Chapter V

From the amount of time that I have spent in the company of hospitals I have come to understand that they possess a distinct personality that can be experienced with the five basic human senses. Upon visiting, their guest is first greeted with the clear similarity between all hospitals; their appearance though individual maintains cohesiveness, their voice possesses a unique melody blending the rhythm of life with lyrics of suffering and finality of death. The lingering perfume of decay mixed with the taste of disinfectant combined with the feeling of sterility elicits anxiety and, on occasion, fear from their visitor. Many humans possess a personality that effortlessly does the same, as is their nature.

Unlike Brittany, I am not disturbed by hospitals but I am not thoroughly comfortable with them either. The memories of my horrible personal encounters are never forgotten and are often triggered by the hospital’s own personality. In the past I was never welcomed by the soothing words of nurses nor was I comforted by their healing touch. Instead I was restrained with straps and buckles and repeatedly threatened with sharp needles filled with sleep inducing drugs. I disliked the drugs as they removed all control I had over my bodily functions transforming me into a puppet to be manipulated by whomever desired.

But today was different. Today I was a guest instead of a victim, a plaything or what the nurses and doctors fondly labeled, a patient. I was entering the hospital freely and willingly, my intention as clear as the many windows along the modern corridor I was walking down. I had given my word to Mother days ago that I would visit Josh and I intended to keep it. I understood that the words we spoke held power so whatever I said I would do, I did. Nothing had ever stopped me from fulfilling a promise before and this situation would not become the one exception. I pushed aside the unpleasant feelings that were slithering out from the murky shadows of my soul and continued on my quest to find patient room 927.
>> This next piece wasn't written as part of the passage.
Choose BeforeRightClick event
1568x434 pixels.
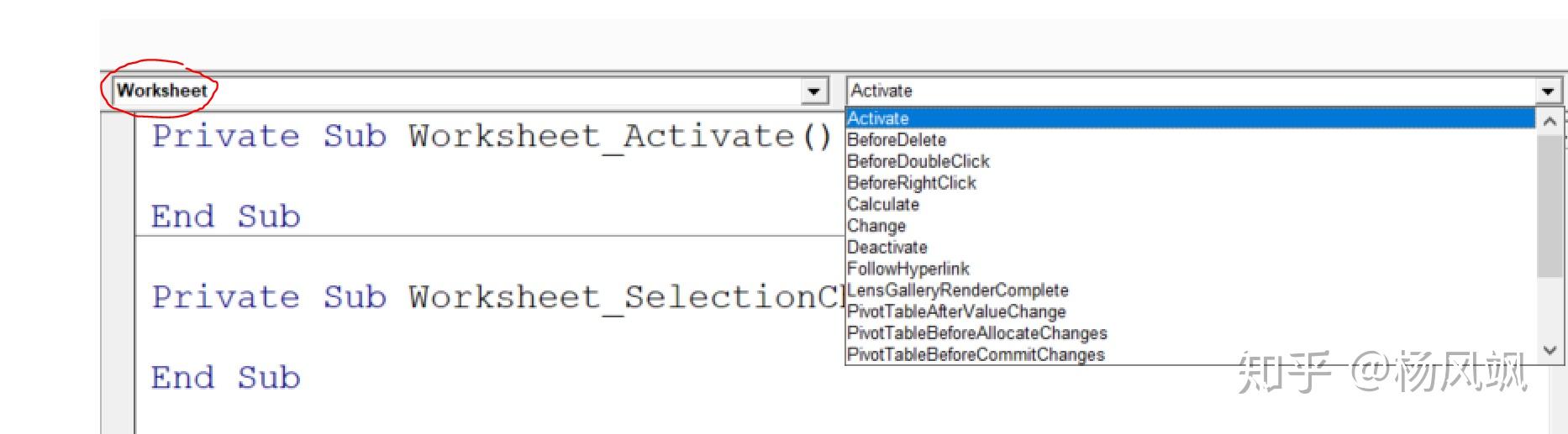pyautogui.click(x=912, y=183)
If I am completely honest with you, I must admit that I am most curious to discover how my presence in Josh’s room will affect him. I know I will incite a response but I am not certain what type of response that will be. Perhaps I may profoundly change his condition in a beneficial way … but I find that highly doubtful. Damage him, is most likely. Over the past few years Josh has become afraid of me and what I might do to him and he fittingly should be considering the amount of tormenting he put me through while we attended public school together. And we should not overlook the rumors that are still circulating around town that I am confident originated with him. Oh, Josh should be scared. He should be fearful of his future, of the retribution that I have intended just for him.

So you can try to tear me down, beat me to the ground, I will see you screaming.”

I’ve witnessed some vicious fights between peers after school on the playground resulting in bloody noses and gaping head wounds with a copious amount of blood. While other students both boys and girls screamed, cried or vomited, I never flinched. In general blood … well, it just doesn’t bother me. Blood fascinates me. My curiosity is peaked when I am in the presence of the crimson fluid of life.

A few summers ago my older cousin, Christian, filled with rage intended to punch the wall in his bedroom, but he miscalculated and put his fist through the window. His gift was a deep gash across his right fingers that needed multiple stitches. My Aunt Rachel fainted. My Mom panicked. But I wasn’t bothered. I calmly found a clean towel in the linen closet and wrapped his hand instructing him to press it against the wound on the ride with my Dad to the Emergency Room. I restrained my secret desire to dip my fingertips into his gash, to feel the consistency of Christian’s blood between them. I didn’t act on that desire, as I knew such behavior would have been the catalyst for yet another unpleasant hospital visit.

I’ve often wondered if my personal fascination with blood is connected in some fashion to the omen that brought me into the world. Is it a coincidence that I was born in a pool of my Mother’s blood? Is it tied to the other “talents” I possess? Is this obsessive curiosity a bizarre curse that has been bestowed upon me? Have any other Williams been cursed in this way? And if so, for what reason? Perhaps if I had an ancestor to query I would have access to the information that I search for. If my Father’s proclamations were accurate, if we are true descendents of the Williams from Salem, those who bore witness to the strange documented historical events of 1692, then it is possible that our ancestors had a comprehension of concepts that are not fully understood today. Maybe they could give me the answers I seek to all the overwhelming questions that I hold within for fear of being misunderstood and ridiculed.

Aye, your Mother hath been warned, Angie, ‘tis in great misery by reason of The Blood Omen that puts upon you the bewitching of the blood.”